Filling in for the recuperating Trevor Bayne, Stenhouse started ninth, but he brushed the wall early on and dropped back in the running order, eventually falling off the lead lap.
But he and the Motorcraft/Quick Lane crew battled back and rejoined the lead group, running as high as fifth with 100 of the scheduled 400 laps remaining.
Jimmie Johnson’s blown engine with five laps to go set up a green-white-checkered-flag run to the finish. Stenhouse lined up 16th on the final restart and steered his way through a mad scramble to come home 11th.
Team co-owner Eddie Wood said Stenhouse and the Donnie Wingo-led crew worked on the car from the drop of the green flag, adjusting it to the changing conditions as the sun set and the track temperatures and characteristics changed.

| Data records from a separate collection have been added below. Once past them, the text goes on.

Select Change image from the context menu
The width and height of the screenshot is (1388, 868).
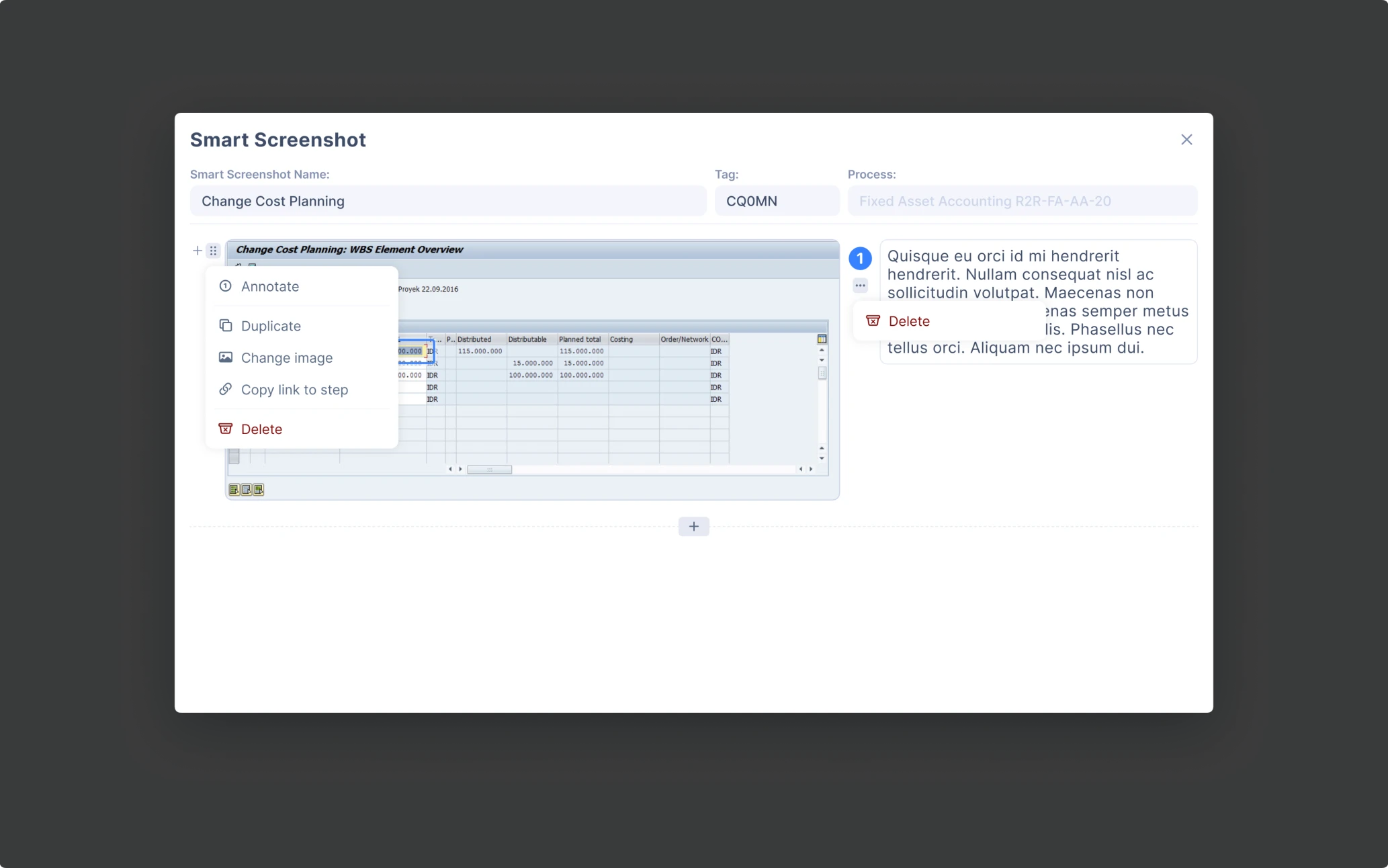(287, 357)
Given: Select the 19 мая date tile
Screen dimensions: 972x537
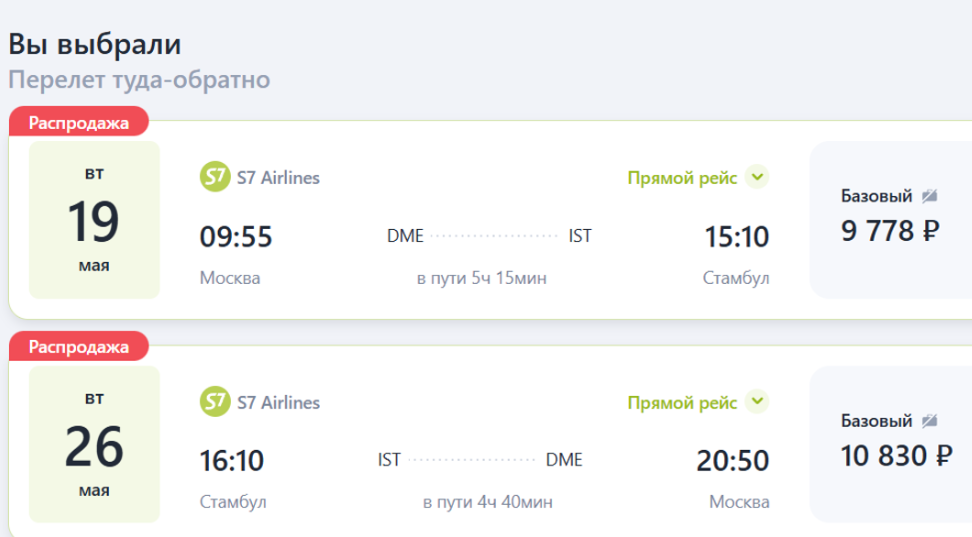Looking at the screenshot, I should [x=94, y=220].
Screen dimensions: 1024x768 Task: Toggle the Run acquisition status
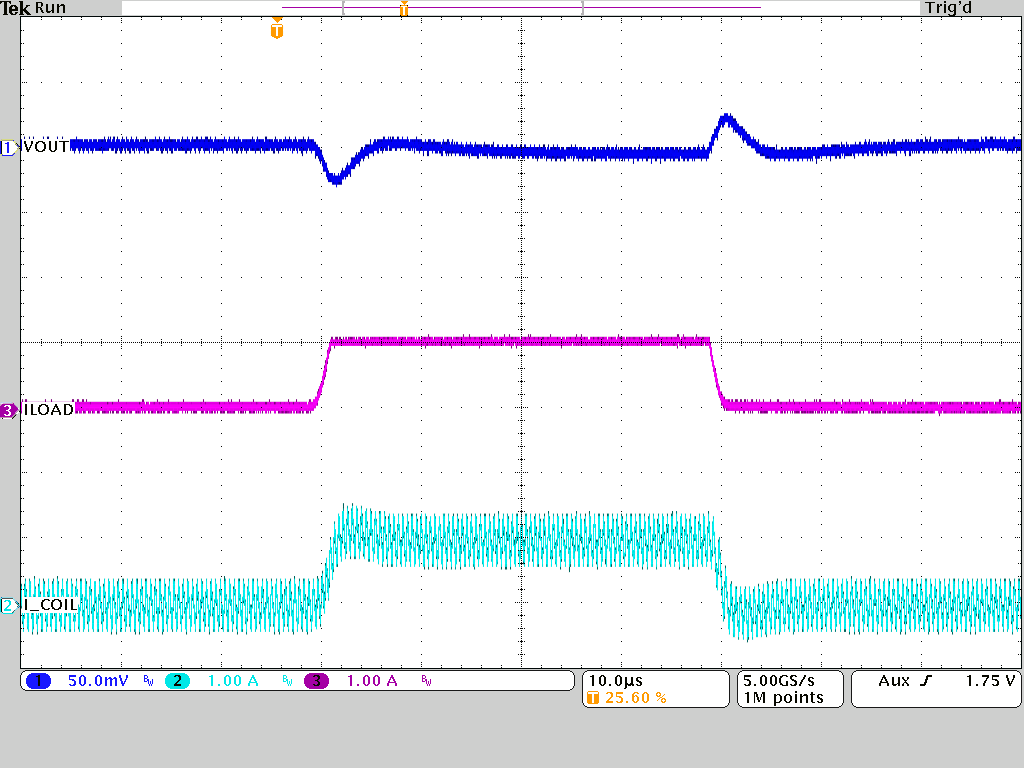(48, 8)
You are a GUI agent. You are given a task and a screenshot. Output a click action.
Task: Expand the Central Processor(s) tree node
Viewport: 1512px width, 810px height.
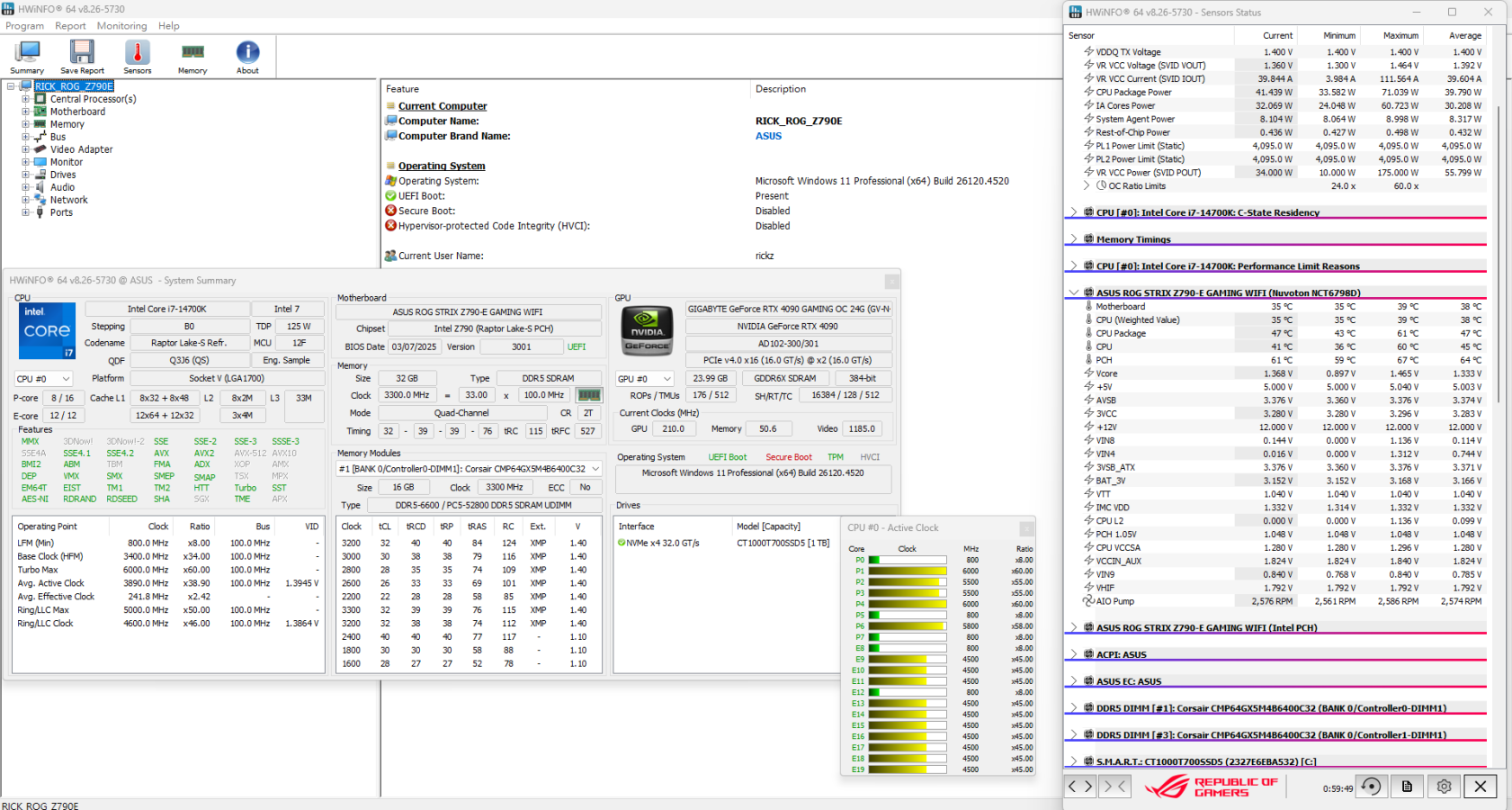point(26,99)
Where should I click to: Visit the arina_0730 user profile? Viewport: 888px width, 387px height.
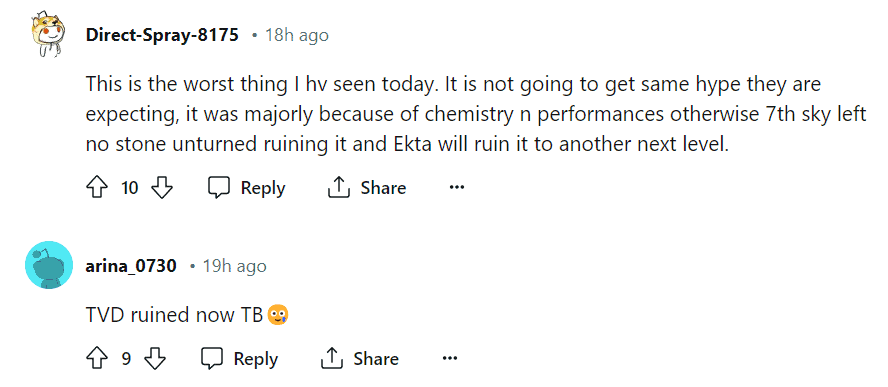tap(131, 266)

But Wood and the team kept their confidence up because their car was performing so well.
“Once they got the car right, it was just a matter of time before we got back on the lead lap,” he said.
Wood also praised Wingo’s decision to pit for fuel and four tires before the final run to the checkered flag.
“There were other people who were on the same fuel strategy as we were, and it didn’t work out for them,” Wood said.
Despite making his Cup debut in NASCAR’s longest-ever race, 603 miles, Stenhouse didn’t appear any worse for the wear afterward.
“He hardly broke a sweat,” Wood said. “He looked as good when he got out of the car as he did when he got in it.
Stenhouse praised his crew for helping him get in position for a strong finish.
“I hit the wall a couple of times and then Donnie made a good call and got us to take the wave-around when we were two laps down,” Stenhouse said. “The caution came back out and it worked out great for us. After that, we just kept working away at it.
“Donnie definitely did a great job, and I’m just glad I got this opportunity.”
And Stenhouse, who has spent the bulk of his career running short races in sprint cars, said a 600-mile Sprint Cup wasn’t overly taxing, even after running a 300-mile Nationwide Series race the day before.
“It was everything I thought it would be,” he said. “The 600 miles didn’t seem too bad. I still feel pretty good, so that’s good. Our trainer at the shop must be working me out pretty good.”
The next race for the Motorcraft/Quick Lane team and regular driver Trevor Bayne is on June 18 at Michigan International Speedway.